#### Okuma metni
+++++
Yüksek Lifli Beslenme İçin En İyi Gıdalar

• Kırık bezelye: 1 kase pişmiş, 16.3 gram
• Mercimek: 1 kase pişmiş, 15.6 gram
• Siyah fasulye: 1 kase pişmiş, 15 gram
• Maş fasulyesi: 1 kase pişmiş, 15 gram
• İncir: 1 kase kurutulmuş, 14.6 gram
• Lima fasulyesi: 1 kase pişmiş, 13.2 gram
• Hindistan cevizi unu: ¼ kase, 10 gram
• Enginar: 1 tanesinde 8.7 gram
• Kabak: 1 kase pişmiş, 9 gram
• Yeşil bezelye: 1 kase pişmiş, 8.8 gram
• Ahududu: 1 kase, 8 gram
• Böğürtlen: 1 kase, 7.6 gram

Bunun yanında chia tohumlarında, elmada ve armutta, keten tohumunda, kinoada, yulafta ve diğer fasulye ile mercimek türlerinde de bol miktarda lif bulunmaktadır.

Kaçınmanız Gereken Lifli Gıdalar

Tüm lifler aynı değiller ve bilhassa paketlenmiş gıdalardaki lifler tüketim için tam olarak yeterli ve ideal değiller. İnsanların lifli gıdalar aradıklarını bilen üreticiler, normalde lif olmayan ürünlere bile lif ekler hale geldiler ve bunlar arasında rafine tahıllar ve gevrekler, yapay tatlandırıcılar, yoğurt ve protein barları yer alıyor.

Ayrıca piyasada pek çok lif desteği mevcut ancak bunlar yapay lif formları barındırıyorlar ve hem sindirime iyi gelmiyorlar hem de temel besin değerlerinden yoksunlar.

Bu gıdaları alarak lif alımını arttırmak yerine, doğal kaynakları tercih etmelisiniz. Eğer işlenmiş gıdalar içermeyen ve pek çok sebze, meyve içeren bir beslenme düzeniniz varsa, zaten lifler bakımından sıkıntı yaşama ihtimaliniz yok.
+++++
#### Verilen liste
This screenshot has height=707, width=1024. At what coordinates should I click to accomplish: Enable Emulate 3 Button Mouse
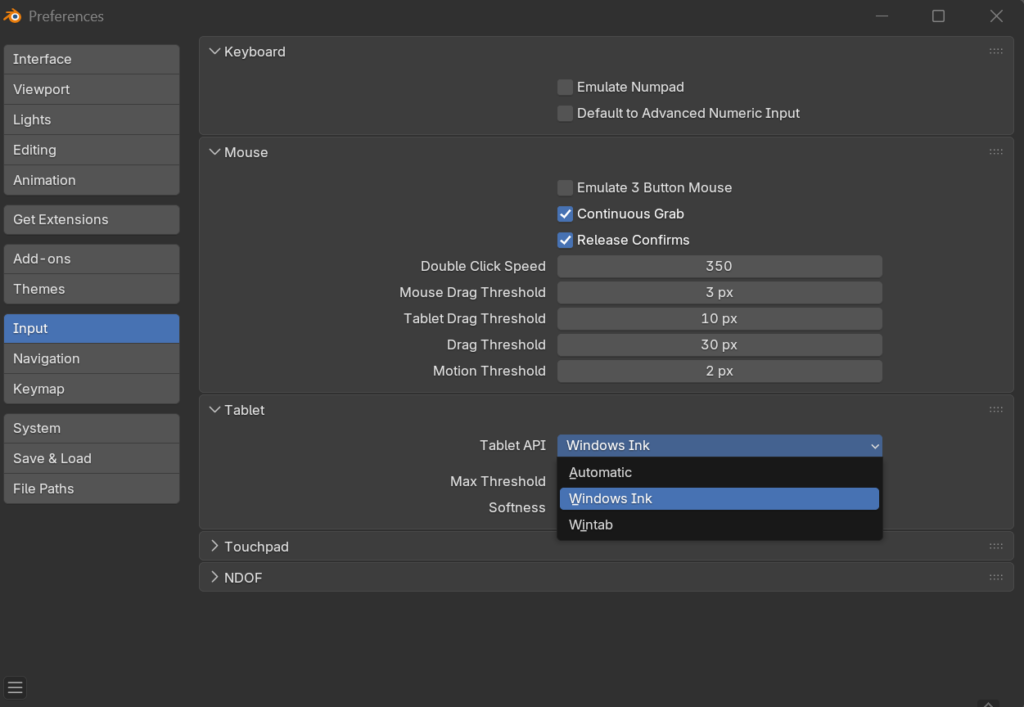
+++++
#### Yapmanız gereken
Lifli gıdalarla ilgili metinden "Tüm lifler aynı" ile başlayıp "barları yer alıyor." ile biten bölümü harfi harfine tekrar yazın.

#### Tamamlanan görev
Tüm lifler aynı değiller ve bilhassa paketlenmiş gıdalardaki lifler tüketim için tam olarak yeterli ve ideal değiller. İnsanların lifli gıdalar aradıklarını bilen üreticiler, normalde lif olmayan ürünlere bile lif ekler hale geldiler ve bunlar arasında rafine tahıllar ve gevrekler, yapay tatlandırıcılar, yoğurt ve protein barları yer alıyor.